_ABOUT THIS EXERCISE_.
Please output only the lines running from the one that contains "The image size is (600, 1299)." through the last line of the data below, exactly as they stand, with no pictures.

(Stored records)
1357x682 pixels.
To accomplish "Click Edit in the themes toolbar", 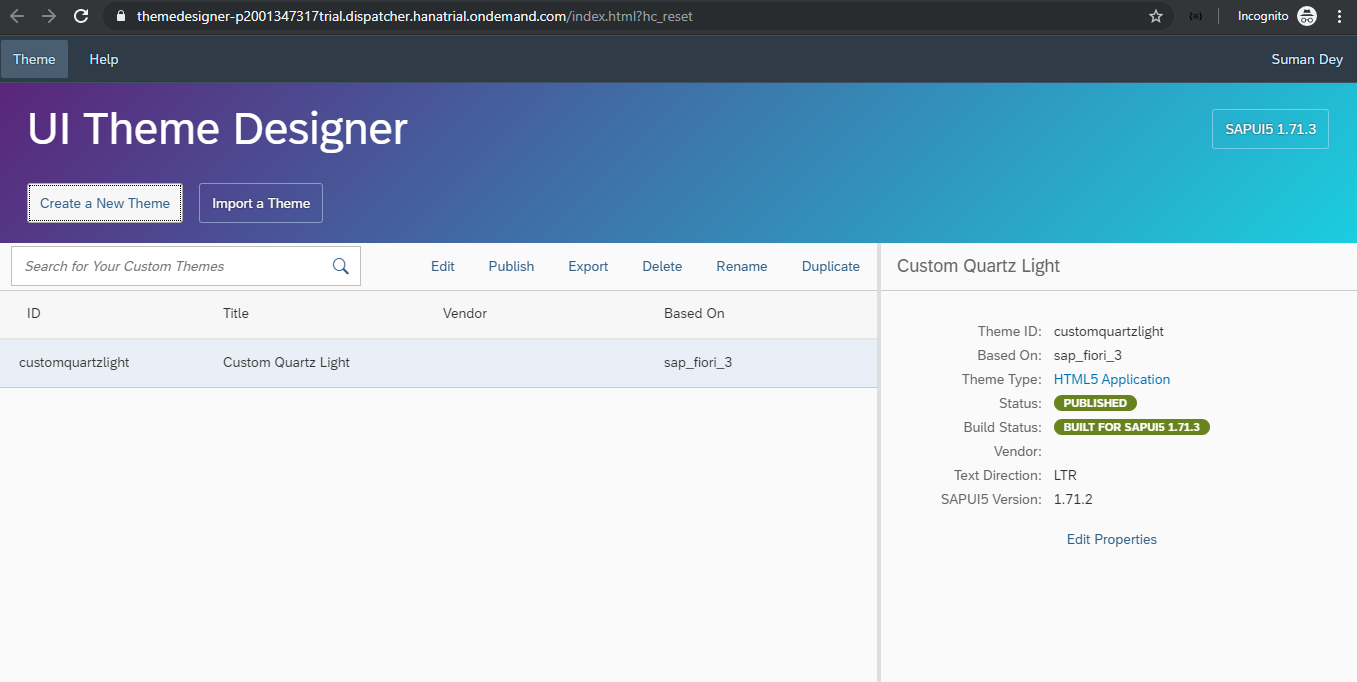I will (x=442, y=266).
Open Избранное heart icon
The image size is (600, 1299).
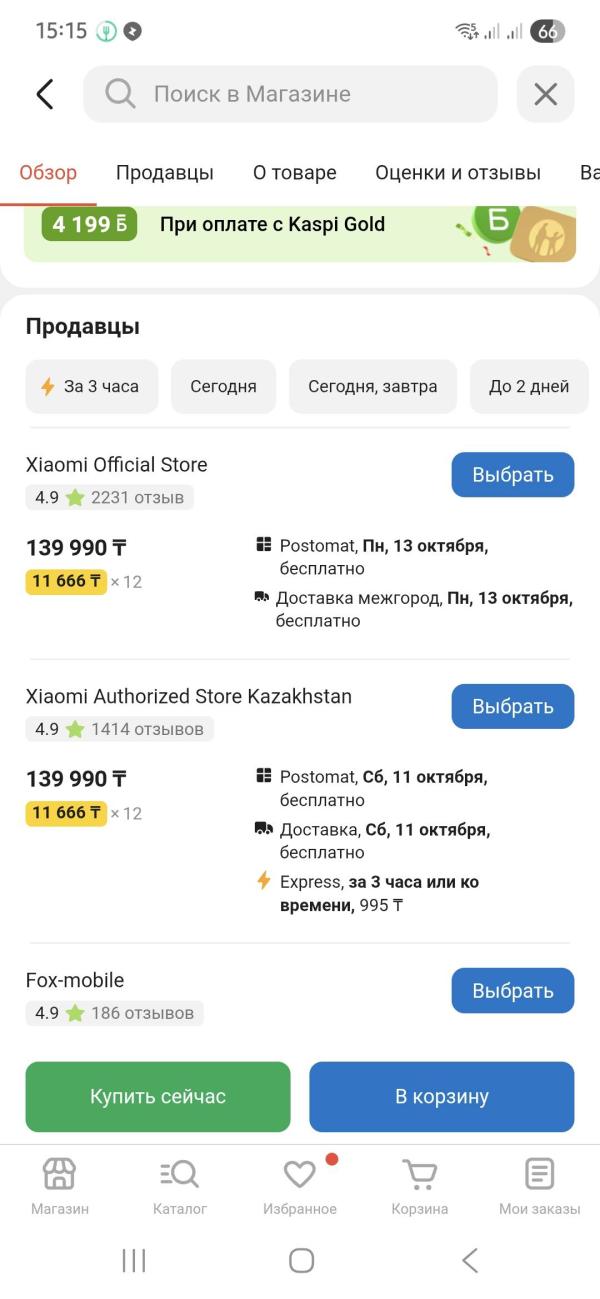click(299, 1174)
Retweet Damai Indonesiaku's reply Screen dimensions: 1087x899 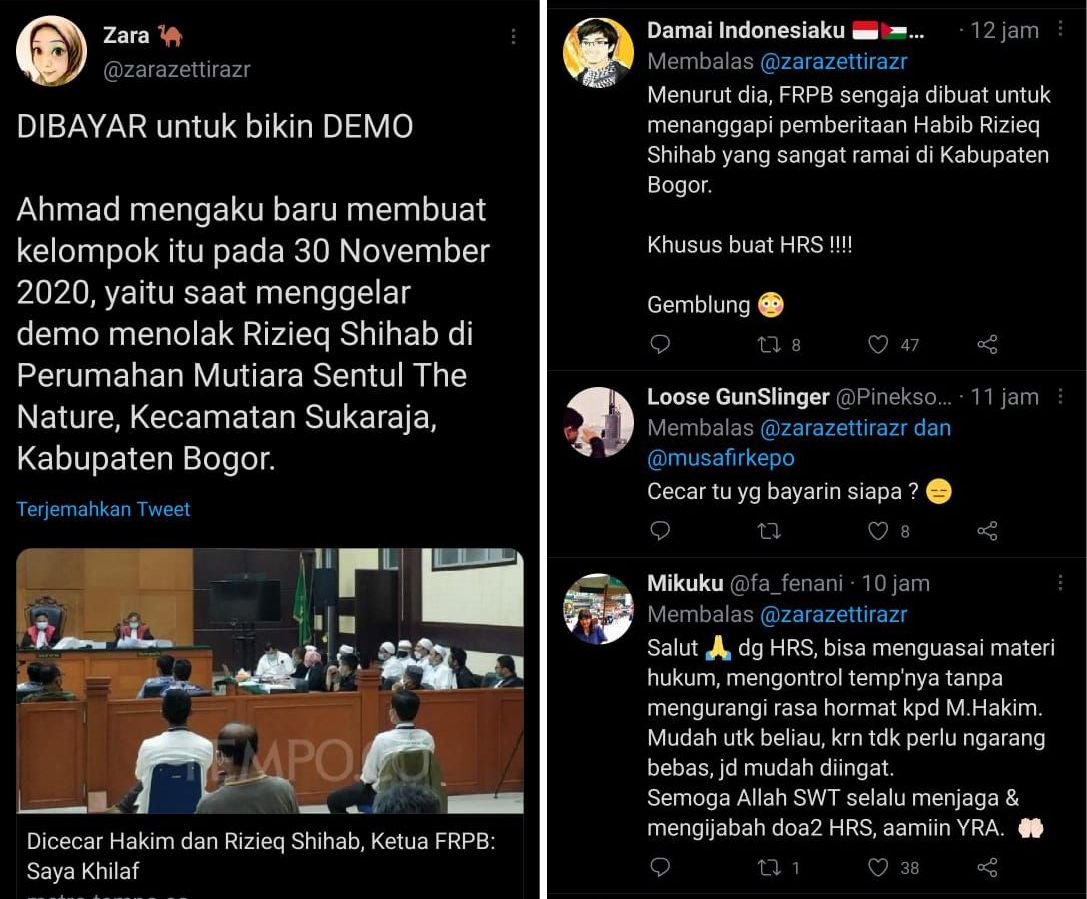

_EXERCISE SOLUTION_.
The image size is (600, 1299).
click(299, 1174)
Retweet Damai Indonesiaku's reply Screen dimensions: 1087x899 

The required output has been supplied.